■ PASSAGE EXTRAIT ■
Consultation infirmière : nouvel acte clinique, quel modèle de prise en charge ?

Consultation infirmière : nouvel acte clinique, quel modèle de prise en charge ? La parution, au Journal officiel du 26 décembre 2025, du décret n° 2025-1306 relatif aux activités et compétences de la profession d’infirmier acte un tournant : la « consultation infirmière » entre dans le droit positif avec une définition, un contenu et des attendus de coordination et de traçabilité.[1] Pour les professionnels de santé, l’enjeu dépasse l’affichage : il s’agit désormais de bâtir un modèle de prise en charge qui clarifie la frontière avec la consultation médicale, sécurise les responsabilités, et rende soutenable l’intégration de cette activité dans la pratique quotidienne, notamment en ville.[1][2]

Une consultation décrite comme une démarche clinique complète

Le décret inscrit la consultation infirmière au cœur du raisonnement clinique. L’article R. 4311-3 prévoit que « l'infirmier peut réaliser une consultation infirmière » et précise qu’elle comprend, « par l'analyse de la situation de la personne et de son environnement, et par la mise en œuvre, à partir d'un raisonnement clinique, d'une démarche préventive ou thérapeutique », plusieurs séquences structurées : entretien clinique, observation, recueil et analyse de données, détermination d’actions et d’objectifs, réalisation et adaptation des soins, et organisation des interventions « dans le cadre d'une collaboration pluriprofessionnelle ».[1]

Cette formulation crée un cadre plus exigeant que la simple « prise en charge » informelle. Le texte détaille explicitement l’« élaboration et la détermination d'actions et d'objectifs de soins infirmiers », ainsi que « l'évaluation ou l'adaptation des soins infirmiers ».[1] Dans une logique de parcours, la consultation est conçue comme un acte d’évaluation, d’orientation et de suivi, susceptible de mieux articuler prévention, éducation thérapeutique et coordination, au-delà de l’acte technique isolé.[1]

Un contenu qui relie soins, coordination et dossier patient

Le décret pose, en filigrane, une condition de réussite : la traçabilité. Il insiste sur l’organisation et l’évaluation des soins et, dans le rôle propre, sur la capacité à définir, planifier et adapter les interventions, en contribuant, le cas échéant, à un projet de soins personnalisé.[1] Autrement dit, la consultation infirmière appelle une documentation structurée, à la fois pour la continuité des soins et pour la sécurisation médico-légale.

■ ENTRÉES FOURNIES ■
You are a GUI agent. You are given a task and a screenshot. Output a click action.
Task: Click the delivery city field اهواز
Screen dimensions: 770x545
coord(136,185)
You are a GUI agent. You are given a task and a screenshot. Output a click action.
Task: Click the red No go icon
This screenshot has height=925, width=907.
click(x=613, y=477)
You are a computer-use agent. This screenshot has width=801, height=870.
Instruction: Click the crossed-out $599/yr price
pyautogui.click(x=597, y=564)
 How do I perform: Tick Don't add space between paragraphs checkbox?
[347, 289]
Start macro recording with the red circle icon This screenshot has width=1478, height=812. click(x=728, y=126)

* * *

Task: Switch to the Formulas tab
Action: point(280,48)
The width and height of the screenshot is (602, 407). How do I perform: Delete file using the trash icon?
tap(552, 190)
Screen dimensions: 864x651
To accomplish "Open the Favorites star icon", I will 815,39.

==

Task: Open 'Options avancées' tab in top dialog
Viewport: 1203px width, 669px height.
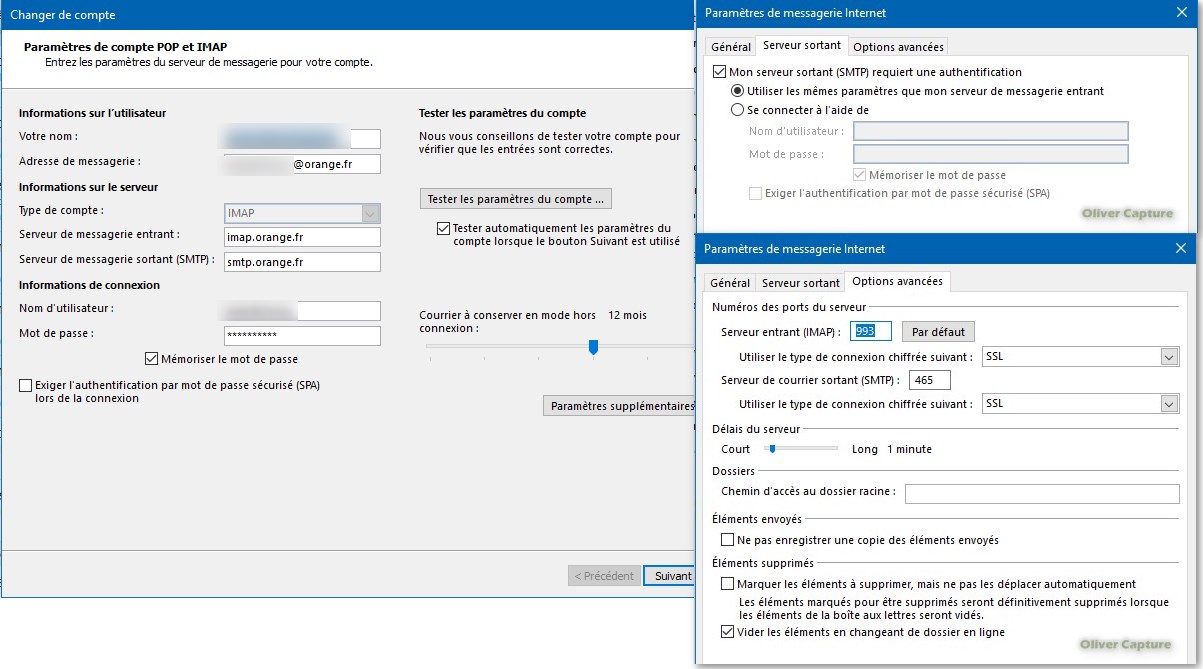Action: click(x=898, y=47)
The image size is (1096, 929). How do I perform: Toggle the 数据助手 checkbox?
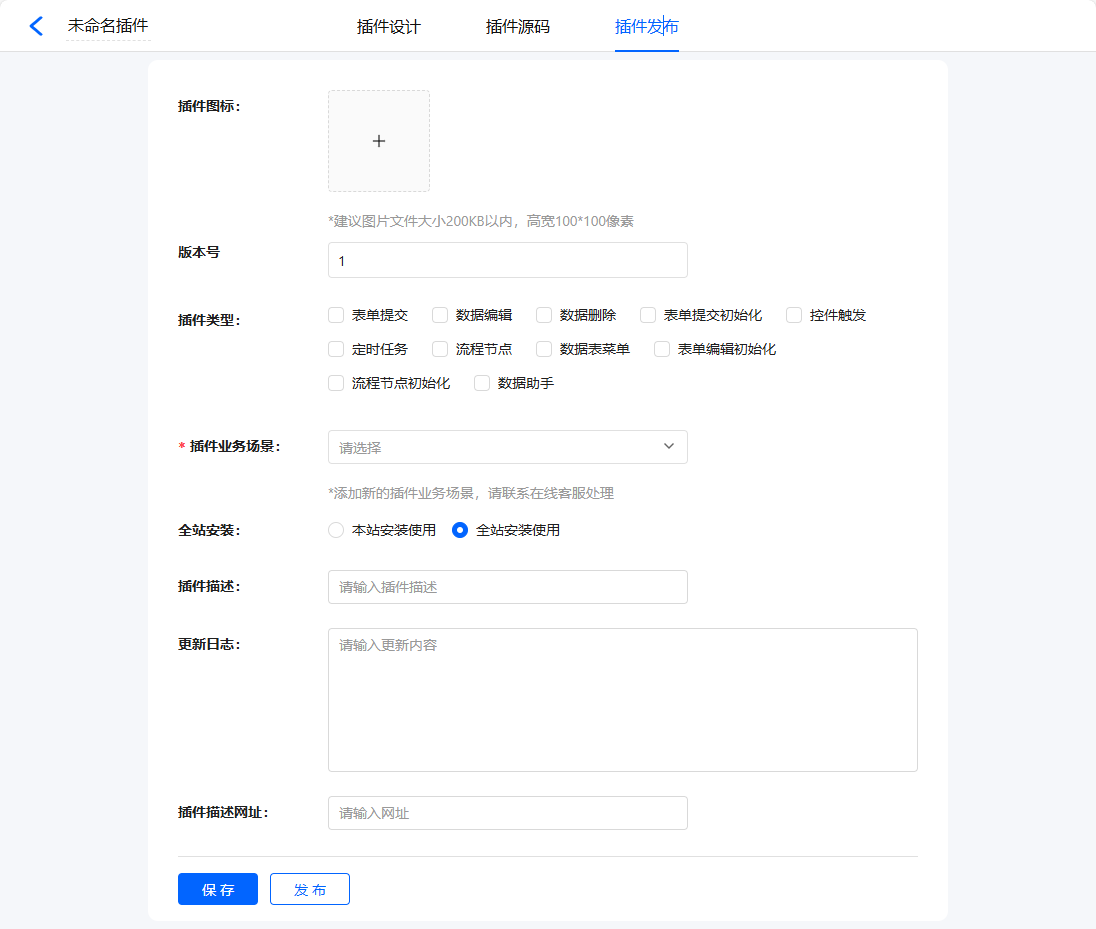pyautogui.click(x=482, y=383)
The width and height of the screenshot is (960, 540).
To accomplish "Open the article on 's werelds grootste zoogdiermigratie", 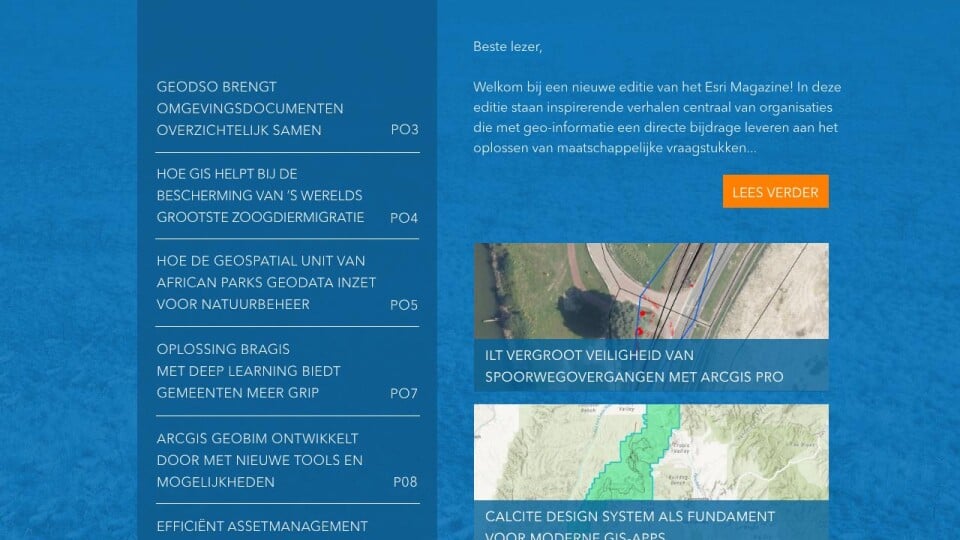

■ TÂCHE ASSIGNÉE ■
Restituez mot pour mot la partie du texte sur la consultation infirmière qui commence aux mots « Le décret pose, en » et s'arrête après les mots « la sécurisation médico-légale. ».

■ ESPACE DE RÉPONSE ■
Le décret pose, en filigrane, une condition de réussite : la traçabilité. Il insiste sur l’organisation et l’évaluation des soins et, dans le rôle propre, sur la capacité à définir, planifier et adapter les interventions, en contribuant, le cas échéant, à un projet de soins personnalisé.[1] Autrement dit, la consultation infirmière appelle une documentation structurée, à la fois pour la continuité des soins et pour la sécurisation médico-légale.